Edge Deployment of AI Models for Digit Recognition

1 Introduction

In recent years, breakthroughs in artificial intelligence (AI) have brought new momentum to embedded systems. The integration of AI technology enables embedded systems to handle complex tasks more intelligently, such as image recognition, speech recognition, and natural language processing. This integration not only raises the intelligence level of embedded devices but also expands their application scope, enabling deeper use in smart home, intelligent transportation, and smart healthcare. Embedding AI has become an important trend for future embedded systems. To begin edge deployment, a classic machine learning example—handwritten digit recognition—is a suitable starting point. Handwritten digit recognition demonstrates how to run complex AI algorithms on resource-constrained devices and highlights the benefit of moving intelligent processing closer to the data source, reducing dependence on cloud computing.

2 Fundamentals

2.1 Neural Network Model Overview

Neural network model design is inspired by the structure of the human brain. The brain consists of many interconnected neurons that transmit information via electrical signals to help us perceive and process the world. Artificial neural networks (ANNs) mimic this process by using software-implemented neurons or nodes to solve complex problems. These nodes are organized into layers and perform mathematical operations to process inputs. A typical neural network has three main parts:

• Input layer: Receives raw data from the outside world, such as images, audio, or text. Input nodes perform initial processing and pass data to subsequent layers.
• Hidden layer: Located between the input and output layers, there can be one or more hidden layers. Each hidden layer analyzes and transforms incoming data, progressively extracting features until an abstract representation is formed. The number and width of hidden layers determine the network depth and complexity.
• Output layer: Produces the network's final prediction. Depending on the task, the output layer may contain a single node, for example in binary classification, or multiple nodes for multi-class classification.

To visualize how neural networks operate, one can use online tools such as A Neural Network Playground.

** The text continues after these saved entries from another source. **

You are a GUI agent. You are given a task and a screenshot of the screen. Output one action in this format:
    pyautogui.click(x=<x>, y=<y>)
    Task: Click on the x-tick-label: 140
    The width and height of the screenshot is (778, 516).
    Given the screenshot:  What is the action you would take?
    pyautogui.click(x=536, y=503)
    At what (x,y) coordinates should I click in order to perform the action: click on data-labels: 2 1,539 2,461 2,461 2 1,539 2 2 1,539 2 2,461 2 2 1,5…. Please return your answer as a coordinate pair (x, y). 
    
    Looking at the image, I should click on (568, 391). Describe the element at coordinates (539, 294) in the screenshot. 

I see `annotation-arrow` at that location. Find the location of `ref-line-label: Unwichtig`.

When a neural network contains multiple hidden layers, it is called a deep neural network (DNN), which is the basis of deep learning. These networks often contain millions or more parameters, enabling them to capture highly complex nonlinear relationships within data. In a deep neural network, each connection between nodes has a weight that measures the strength of the relationship; positive weights indicate excitation and negative weights indicate inhibition. Higher weights imply greater influence on connected nodes. In theory, sufficiently deep and wide networks can approximate arbitrary input-output mappings, but this capability usually requires large amounts of training data. Compared with shallow networks, deep networks typically need millions of samples to achieve good generalization.

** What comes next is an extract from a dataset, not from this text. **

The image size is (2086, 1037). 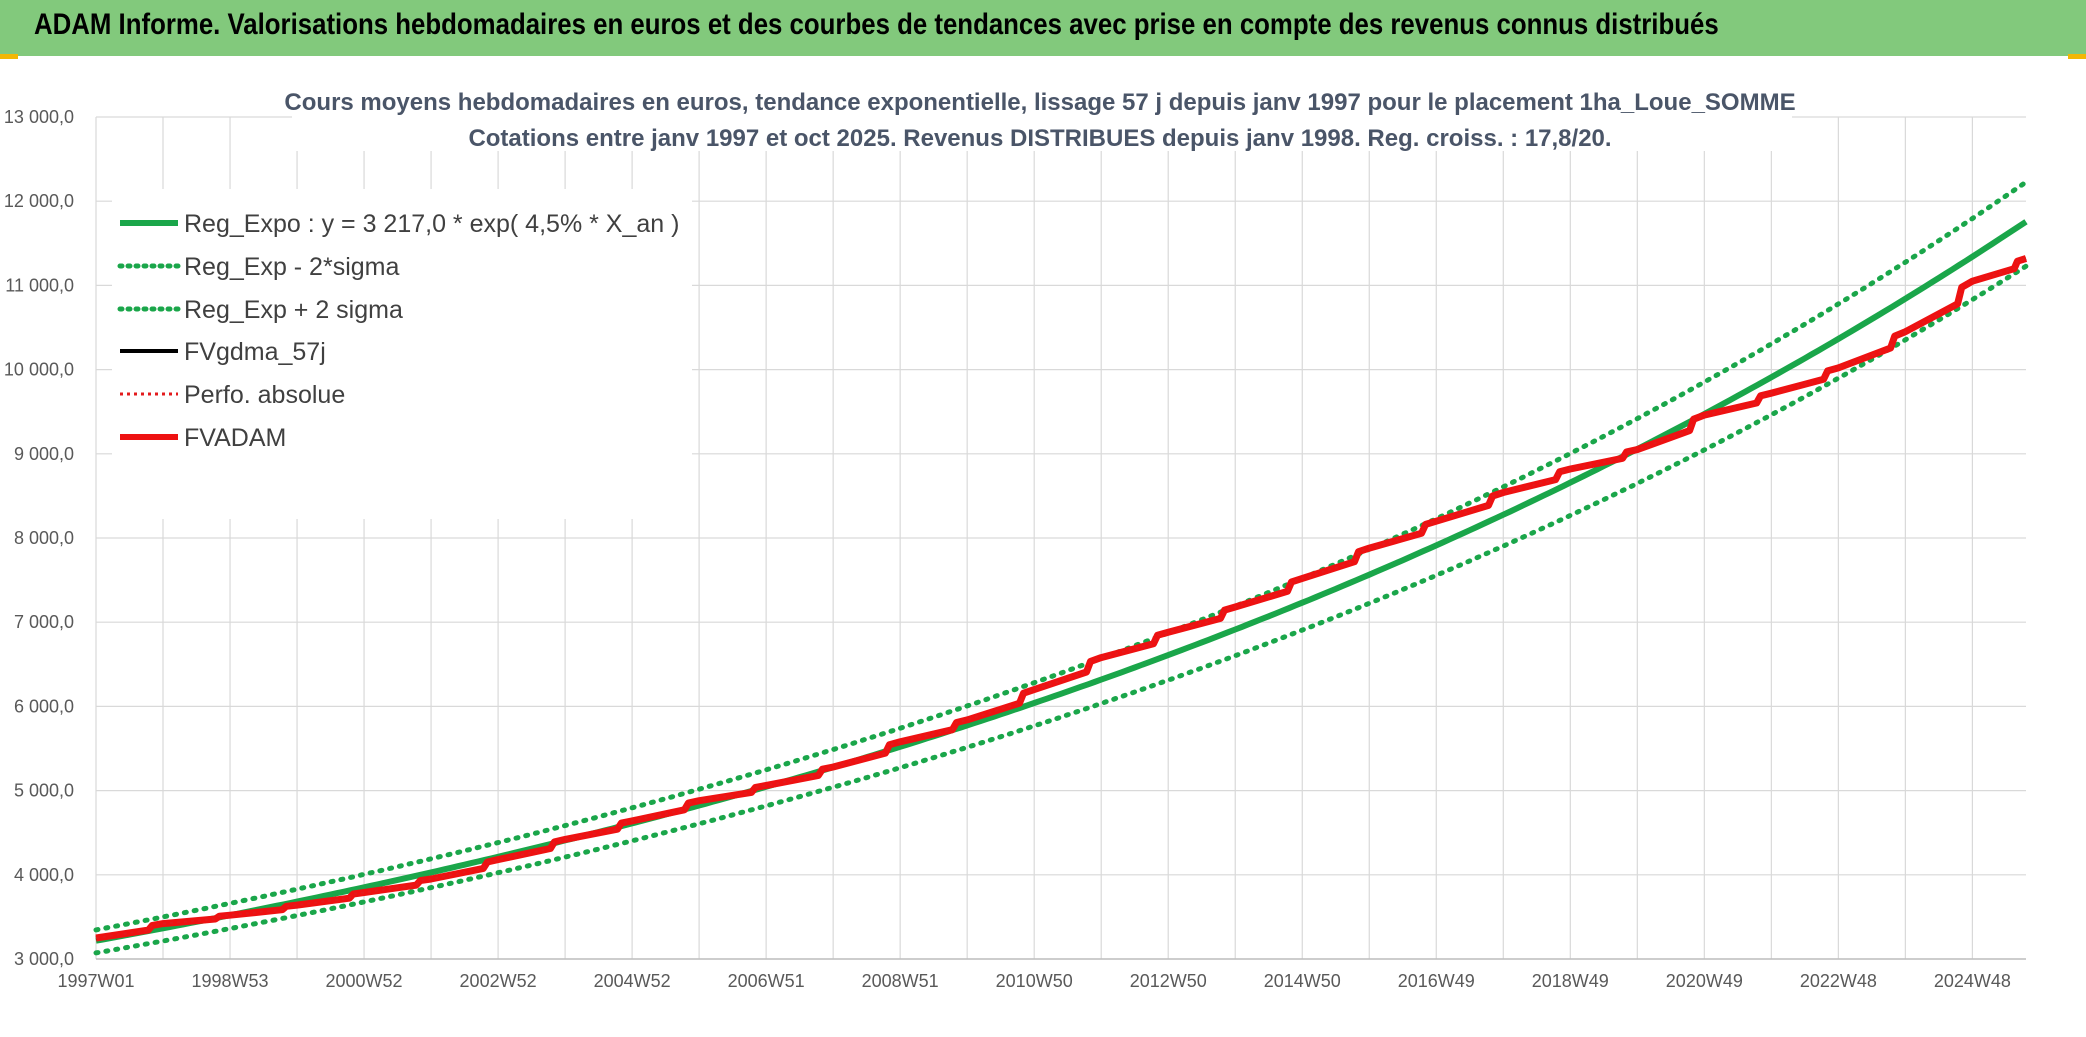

2.3 Common Neural Network Types

Various network architectures have been developed for different application scenarios and technical needs:

• Feedforward Neural Network (FNN): The most basic form, where data flows in a single direction from the input layer through hidden layers to the output layer, without feedback paths.
• Convolutional Neural Network (CNN): Particularly effective for image recognition because its filter design can capture spatial structure in images.
• Recurrent Neural Network (RNN): Suitable for sequence data, such as sentences in natural language processing or time series analysis. RNNs have memory capability, allowing current states to depend on previous states.
• Long Short-Term Memory (LSTM) and Gated Recurrent Unit (GRU): Improved RNN variants designed to mitigate the vanishing gradient problem, enabling better modeling of long-range dependencies.
• Generative Adversarial Network (GAN): Composed of two sub-networks, a generator that creates new data samples and a discriminator that assesses their realism. The two networks compete and evolve together to generate high-quality synthetic data.

2.4 Model Optimization Techniques

When deploying deep learning models to resource-constrained environments, model optimization techniques are crucial. These methods aim to reduce model size, lower computational complexity, and improve inference speed while minimizing impact on accuracy. Common optimization techniques include pruning, quantization, and distillation.

3 Deployment

3.1 Preparation

Before deployment, confirm the target module's supported operators, quantization formats (int4, int8, fp16, mixed precision), available memory, and other hardware parameters to gain a comprehensive understanding of the board. Models are often converted to an ONNX intermediate file and then transformed into the hardware-specific format required by the device.